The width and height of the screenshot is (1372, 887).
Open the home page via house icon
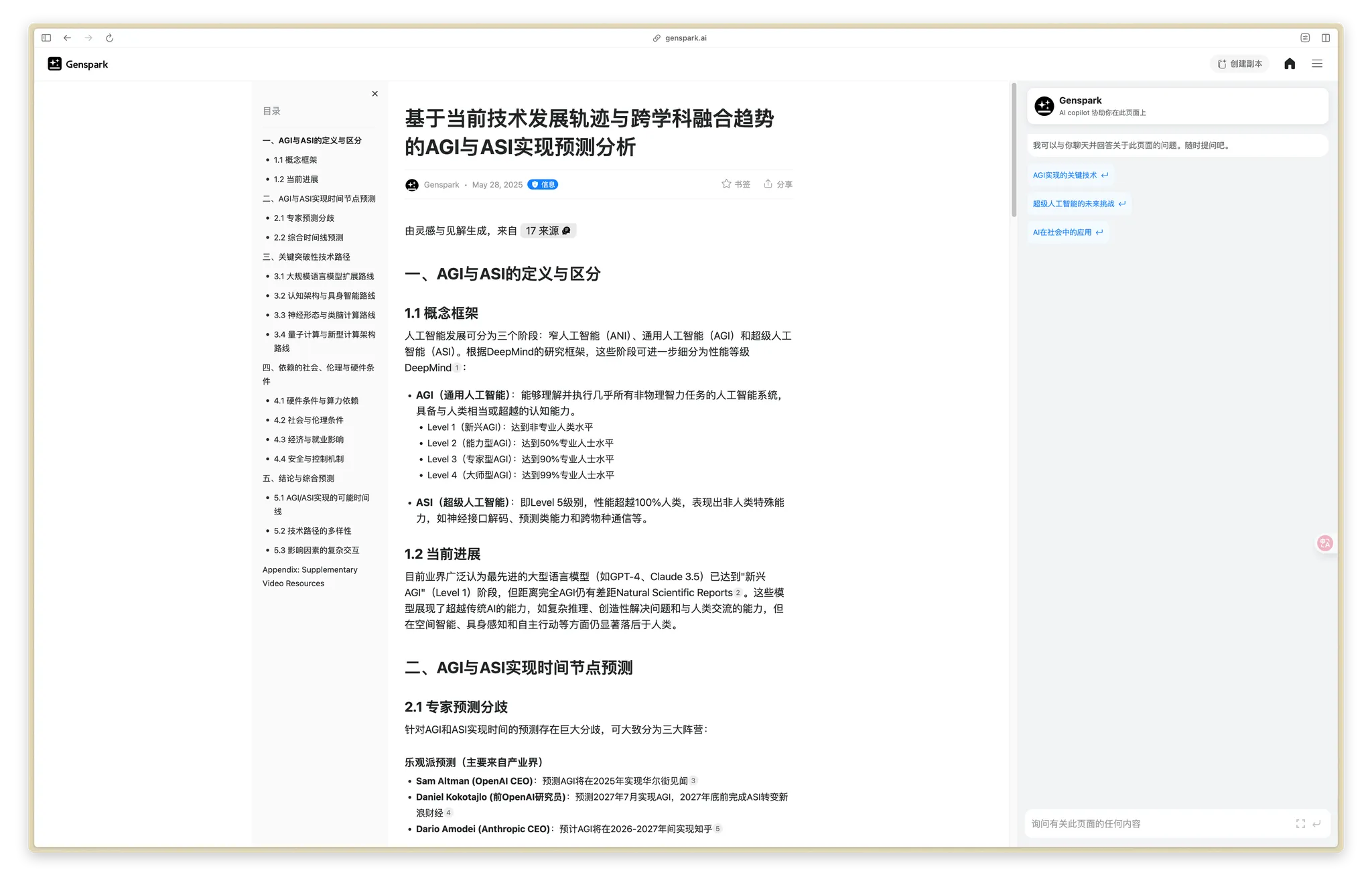1289,64
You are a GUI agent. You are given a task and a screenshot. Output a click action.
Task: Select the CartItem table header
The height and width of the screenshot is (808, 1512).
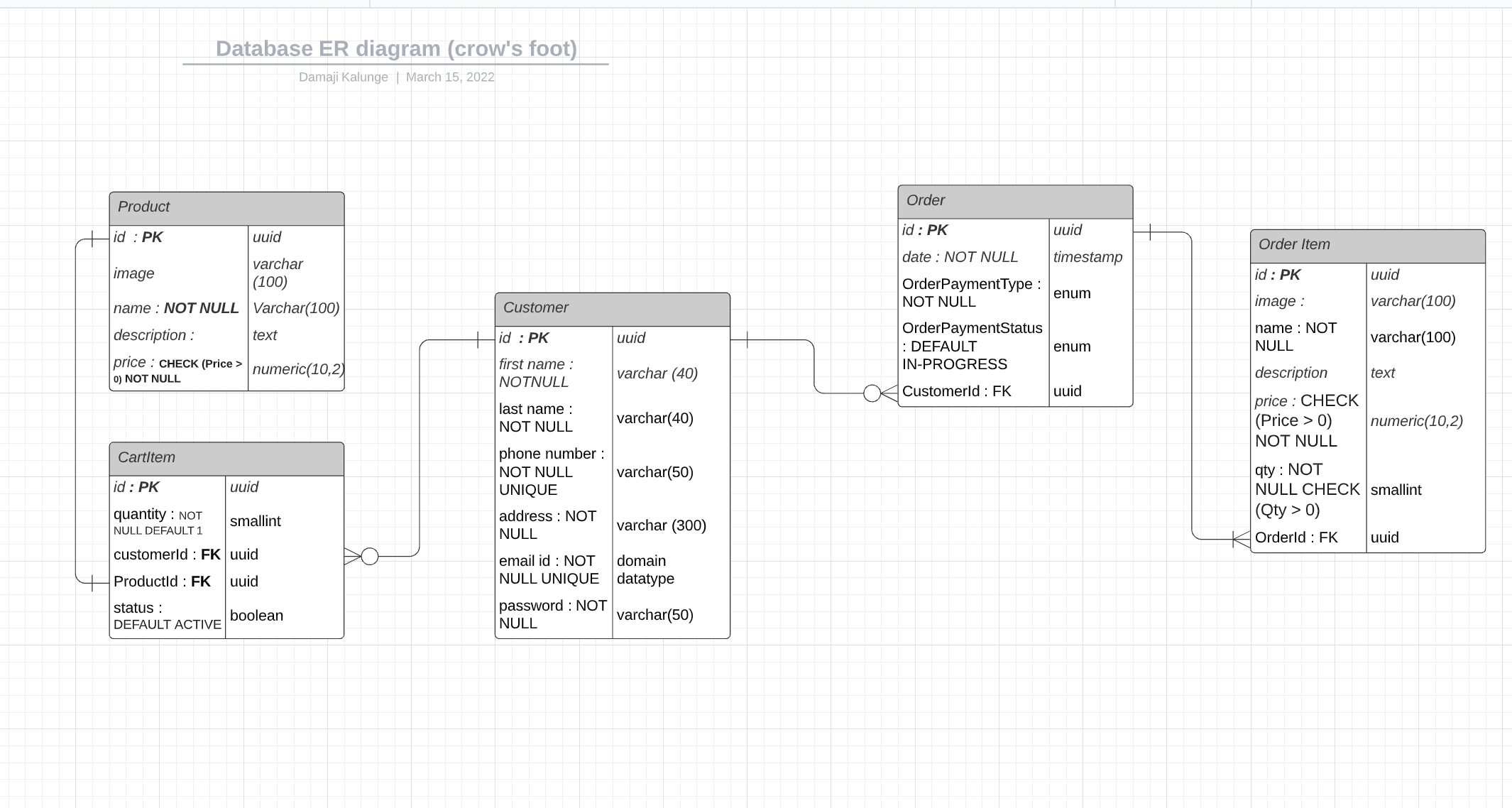tap(226, 458)
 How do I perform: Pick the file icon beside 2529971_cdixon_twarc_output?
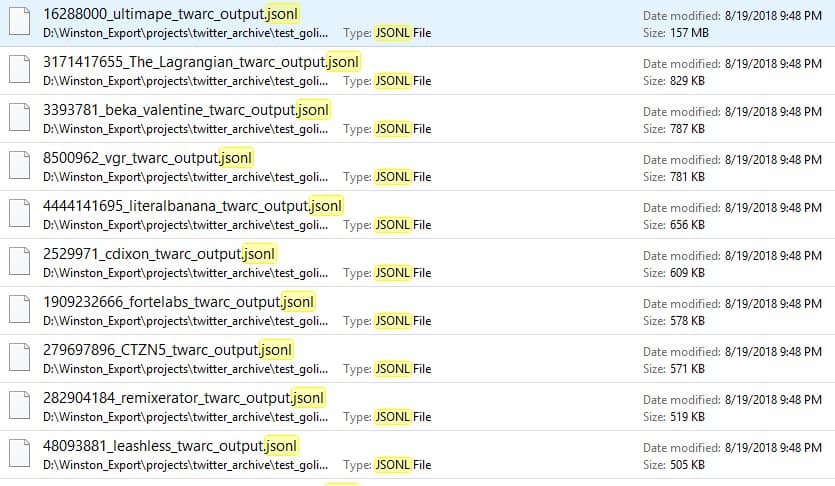(20, 262)
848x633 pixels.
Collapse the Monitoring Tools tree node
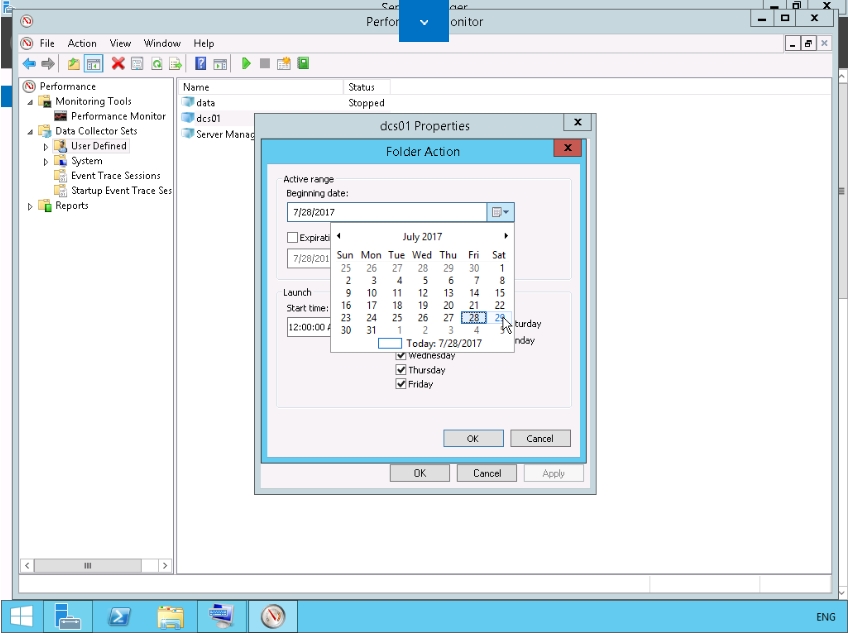[x=30, y=102]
####################
● **Goal**
Rewrite all of the lines above, requests included, scaling every coordinate in the answers by 2.4 and rounding each to the nearest whole number, with halves rounded up. Leave the numbers in the requests as they are, and omit the pictures.

● **Finished answer**
The width and height of the screenshot is (1372, 887).
Open the home page via house icon
3094,154
You are a GUI agent. You are given a task and a screenshot. Output a click action.
Task: Select the CartItem table header
The height and width of the screenshot is (808, 1512).
tap(542, 1099)
 How do I perform: Pick the file icon beside 2529971_cdixon_twarc_output?
(48, 629)
848x633 pixels.
Collapse the Monitoring Tools tree node
[x=72, y=245]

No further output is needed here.